She is not above killing, in a matter of speaking. There’s Desi Collings’ actual murder – gory and ruthless, bookended with a hair flip – but that’s collateral damage in the grand scheme of the narrative. It holds real power when Amy delivers her second ‘kill’. That is, returning, blood-soaked and weepy, into Nick’s arms.

Once again, the juxtaposition of appearance and intent is expertly handled just when it seems all of Amy’s cards are on the table. Surprisingly, slashing a man’s throat open with a box cutter is not the most effective scene in the film. Nick’s murder is much more subtle and arduous, playing on his vulnerabilities and desires. It is the long game that Amy relishes in playing.

The pregnancy test reveal is the final nail in Nick’s coffin. He is now completely beholden to Amy and was never allowed a say in the matter. On one hand, it serves as an ever-present reminder of the power of his wife’s dream and the lengths she would go to protect it. On another more sinister one, he accepts that she really does make him a “better” person, and that would be the point of matrimony, to begin with.

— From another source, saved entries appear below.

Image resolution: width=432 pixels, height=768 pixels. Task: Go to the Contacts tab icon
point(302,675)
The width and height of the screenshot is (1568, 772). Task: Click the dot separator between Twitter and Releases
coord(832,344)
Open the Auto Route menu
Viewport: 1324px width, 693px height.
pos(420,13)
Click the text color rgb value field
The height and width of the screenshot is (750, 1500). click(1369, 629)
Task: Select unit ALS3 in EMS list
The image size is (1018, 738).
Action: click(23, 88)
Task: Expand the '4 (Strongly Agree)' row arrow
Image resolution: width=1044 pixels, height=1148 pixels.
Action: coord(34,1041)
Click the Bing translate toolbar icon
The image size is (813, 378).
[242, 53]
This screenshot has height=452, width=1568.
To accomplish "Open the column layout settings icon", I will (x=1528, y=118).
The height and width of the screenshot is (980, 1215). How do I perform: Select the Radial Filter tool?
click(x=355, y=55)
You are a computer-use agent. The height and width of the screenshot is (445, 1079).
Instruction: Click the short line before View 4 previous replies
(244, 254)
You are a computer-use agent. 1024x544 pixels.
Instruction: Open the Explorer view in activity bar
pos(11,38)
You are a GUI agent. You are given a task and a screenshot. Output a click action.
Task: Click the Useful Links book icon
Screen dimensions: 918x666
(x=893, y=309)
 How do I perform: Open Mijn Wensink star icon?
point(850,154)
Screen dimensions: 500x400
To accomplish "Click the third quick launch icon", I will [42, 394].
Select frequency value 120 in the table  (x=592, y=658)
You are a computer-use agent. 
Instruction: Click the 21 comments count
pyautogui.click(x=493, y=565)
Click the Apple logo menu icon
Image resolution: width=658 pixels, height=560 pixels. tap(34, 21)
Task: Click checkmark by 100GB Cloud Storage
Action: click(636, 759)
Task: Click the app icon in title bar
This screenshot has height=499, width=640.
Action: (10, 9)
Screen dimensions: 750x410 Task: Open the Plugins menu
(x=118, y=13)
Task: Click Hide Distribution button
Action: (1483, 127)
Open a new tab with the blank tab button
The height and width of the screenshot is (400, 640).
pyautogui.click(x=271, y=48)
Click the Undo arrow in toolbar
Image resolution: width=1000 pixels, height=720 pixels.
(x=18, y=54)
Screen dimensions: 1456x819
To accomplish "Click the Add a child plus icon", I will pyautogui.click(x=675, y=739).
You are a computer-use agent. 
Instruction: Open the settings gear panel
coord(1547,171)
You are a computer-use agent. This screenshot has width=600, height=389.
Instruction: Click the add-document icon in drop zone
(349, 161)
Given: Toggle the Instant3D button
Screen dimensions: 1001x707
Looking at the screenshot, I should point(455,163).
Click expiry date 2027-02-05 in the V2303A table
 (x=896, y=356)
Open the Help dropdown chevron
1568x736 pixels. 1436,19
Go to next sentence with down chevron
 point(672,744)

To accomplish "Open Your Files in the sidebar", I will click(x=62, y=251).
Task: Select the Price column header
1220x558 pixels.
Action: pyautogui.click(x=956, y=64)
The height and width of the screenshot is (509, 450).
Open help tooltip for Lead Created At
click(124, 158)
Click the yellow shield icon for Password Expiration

Nick: Yes, I loved you! But then all we did was resent each other and try to control each other! And cause each other pain!

Amy: That’s marriage.

If there’s one thing Gone Girl says about model relationships, it’s that underneath the sham of the American Dream aesthetic is the epitome of moral bankruptcy. It’s the ultimate revenge narrative that simultaneously disembowels the image of the ideal nuclear family. Happiness is just for the cameras. Much has been said about the American Dream in different forms of media. But diabolical and corrupt Amy Elliott Dunne co-opts the ideal for imperfect womanhood and wifehood, transforming it into a phenomenal cautionary tale unlike any other.

Related Topics:

Sheryl Oh often finds herself fascinated (and let's be real, a little obsessed) with actors and their onscreen accomplishments, developing Film School Rejects' Filmographies column as a passion project. She's not very good at Twitter but find her at @sherhorowitz anyway. (She/Her)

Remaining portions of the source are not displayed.